Rationale: In Ontario, all women diagnosed with serous ovarian, fallopian tube or primary peritoneal cancers are universally eligible for BRCA genetic testing (GT). We aim to document referral patterns and factors predictive of referral at the Juravinski Cancer Centre (JCC), Hamilton, ON.
Methods: Retrospective chart review of all patients with a diagnosis of serous ovarian, fallopian tube and
primary peritoneal cancers seen at the JCC from January 2009 to December 2011 was completed. The percentage of these patients referred to the JCC genetics clinic was calculated. Potential factors prognostic for referral (age and stage at diagnosis, grade, existence of biological children, family history, provider, discussion of genetics referral) were analyzed by logistic regression.
Results: 226 eligible patients were identified; 73 (32%) were referred and 61 (84%) consented to testing. 11 (18%) were found to carry a BRCA1 or BRCA2 mutation. In univariable models, stage (p=0.013), genetics discussion within the first three visits (p<0.001), and family history of breast and/or ovarian cancer (p=0.002) were significant predictors of referral. Stage (p=0.017) and early discussion (<0.001) remained significant in multivariable model.

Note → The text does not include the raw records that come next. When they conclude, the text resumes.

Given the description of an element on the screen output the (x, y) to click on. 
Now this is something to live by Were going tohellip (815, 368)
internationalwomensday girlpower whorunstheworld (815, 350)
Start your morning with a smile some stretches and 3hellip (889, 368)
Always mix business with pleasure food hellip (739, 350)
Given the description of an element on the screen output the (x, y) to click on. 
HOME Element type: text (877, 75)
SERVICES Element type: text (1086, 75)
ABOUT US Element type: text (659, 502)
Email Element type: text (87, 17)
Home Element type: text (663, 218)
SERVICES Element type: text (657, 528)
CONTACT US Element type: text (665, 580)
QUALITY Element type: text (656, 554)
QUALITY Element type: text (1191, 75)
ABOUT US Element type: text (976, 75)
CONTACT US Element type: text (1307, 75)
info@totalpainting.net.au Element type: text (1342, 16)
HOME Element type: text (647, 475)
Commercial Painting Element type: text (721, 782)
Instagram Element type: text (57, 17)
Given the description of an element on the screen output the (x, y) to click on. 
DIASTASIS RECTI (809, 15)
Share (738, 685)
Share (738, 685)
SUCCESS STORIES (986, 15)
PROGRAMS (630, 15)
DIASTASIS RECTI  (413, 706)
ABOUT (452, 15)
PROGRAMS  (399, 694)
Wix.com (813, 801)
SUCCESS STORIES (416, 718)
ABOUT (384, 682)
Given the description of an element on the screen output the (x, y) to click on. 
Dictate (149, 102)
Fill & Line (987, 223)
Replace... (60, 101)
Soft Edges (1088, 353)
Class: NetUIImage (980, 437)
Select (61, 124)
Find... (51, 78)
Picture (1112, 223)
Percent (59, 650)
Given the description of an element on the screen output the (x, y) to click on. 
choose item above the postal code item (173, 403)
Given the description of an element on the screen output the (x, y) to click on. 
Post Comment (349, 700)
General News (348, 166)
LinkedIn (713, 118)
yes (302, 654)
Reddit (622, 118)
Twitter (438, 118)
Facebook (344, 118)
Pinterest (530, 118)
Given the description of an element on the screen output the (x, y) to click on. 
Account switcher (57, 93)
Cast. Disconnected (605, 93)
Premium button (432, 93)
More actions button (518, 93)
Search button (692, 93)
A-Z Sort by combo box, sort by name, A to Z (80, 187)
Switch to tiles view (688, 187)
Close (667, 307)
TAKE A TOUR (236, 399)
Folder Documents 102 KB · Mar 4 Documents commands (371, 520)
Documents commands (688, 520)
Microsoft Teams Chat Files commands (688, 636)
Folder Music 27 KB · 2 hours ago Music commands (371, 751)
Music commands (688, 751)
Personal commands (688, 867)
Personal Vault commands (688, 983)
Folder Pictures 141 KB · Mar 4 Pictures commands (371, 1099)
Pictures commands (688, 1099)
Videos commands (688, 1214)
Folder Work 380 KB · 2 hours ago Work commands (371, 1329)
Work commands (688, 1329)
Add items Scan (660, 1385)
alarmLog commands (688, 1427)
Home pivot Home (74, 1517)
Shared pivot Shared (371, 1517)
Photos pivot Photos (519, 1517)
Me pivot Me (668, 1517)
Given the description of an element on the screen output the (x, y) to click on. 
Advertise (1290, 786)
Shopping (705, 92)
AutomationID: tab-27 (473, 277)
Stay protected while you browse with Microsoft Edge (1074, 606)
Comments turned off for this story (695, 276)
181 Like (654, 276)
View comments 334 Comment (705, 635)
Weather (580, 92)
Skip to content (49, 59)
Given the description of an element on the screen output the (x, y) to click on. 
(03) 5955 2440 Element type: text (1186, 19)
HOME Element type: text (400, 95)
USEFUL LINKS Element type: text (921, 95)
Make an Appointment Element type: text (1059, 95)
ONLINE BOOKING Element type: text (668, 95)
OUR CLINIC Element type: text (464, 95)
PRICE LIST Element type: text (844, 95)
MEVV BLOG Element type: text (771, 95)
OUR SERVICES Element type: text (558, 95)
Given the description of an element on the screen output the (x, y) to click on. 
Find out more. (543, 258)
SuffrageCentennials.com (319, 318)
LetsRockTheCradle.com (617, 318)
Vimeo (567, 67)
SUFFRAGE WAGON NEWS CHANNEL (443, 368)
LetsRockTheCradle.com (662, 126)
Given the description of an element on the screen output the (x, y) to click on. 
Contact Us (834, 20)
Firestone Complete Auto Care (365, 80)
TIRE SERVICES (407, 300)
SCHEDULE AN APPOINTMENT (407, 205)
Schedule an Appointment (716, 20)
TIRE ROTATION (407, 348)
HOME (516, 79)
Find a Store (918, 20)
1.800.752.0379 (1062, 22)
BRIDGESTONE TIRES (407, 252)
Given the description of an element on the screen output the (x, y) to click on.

Conclusions: The referral rate of women with serous ovarian, fallopian tube and primary peritoneal cancers to our genetics program is currently suboptimal. Stage at diagnosis and early discussion of GT were significant prognostic factors for referral. This information will be used to explore alternative delivery models of BRCA testing services to optimize uptake of GT within this eligible population, and ultimately improve care.